- **RECORDS PROVIDED**
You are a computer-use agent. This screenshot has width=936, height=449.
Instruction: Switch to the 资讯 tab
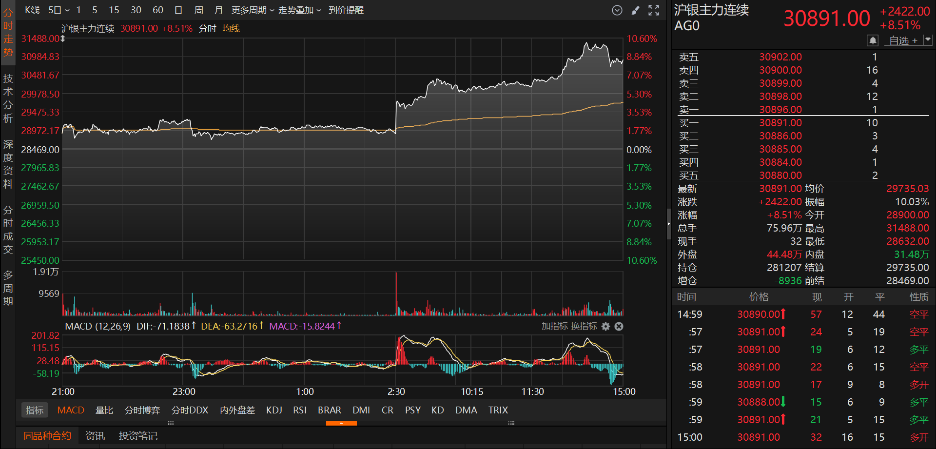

--

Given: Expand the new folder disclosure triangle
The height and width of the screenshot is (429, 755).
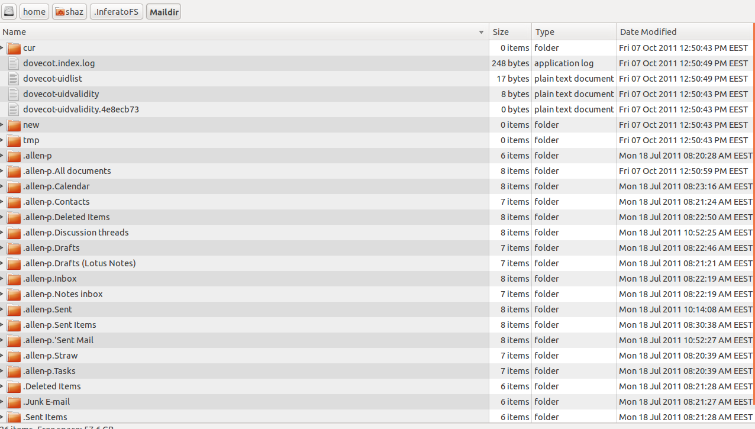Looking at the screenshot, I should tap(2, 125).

==

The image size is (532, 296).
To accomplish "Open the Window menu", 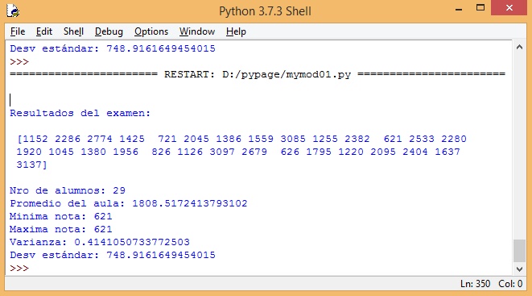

- **REQUIREMENTS**
Repeat the rows word for word, starting with the line containing "Given: Expand the" and ending with the line containing "Looking at the", both included. Omit the pictures from your answer.

- **SOLUTION FOR THIS PROBLEM**
Given: Expand the new folder disclosure triangle
The height and width of the screenshot is (429, 755).
Looking at the screenshot, I should tap(2, 125).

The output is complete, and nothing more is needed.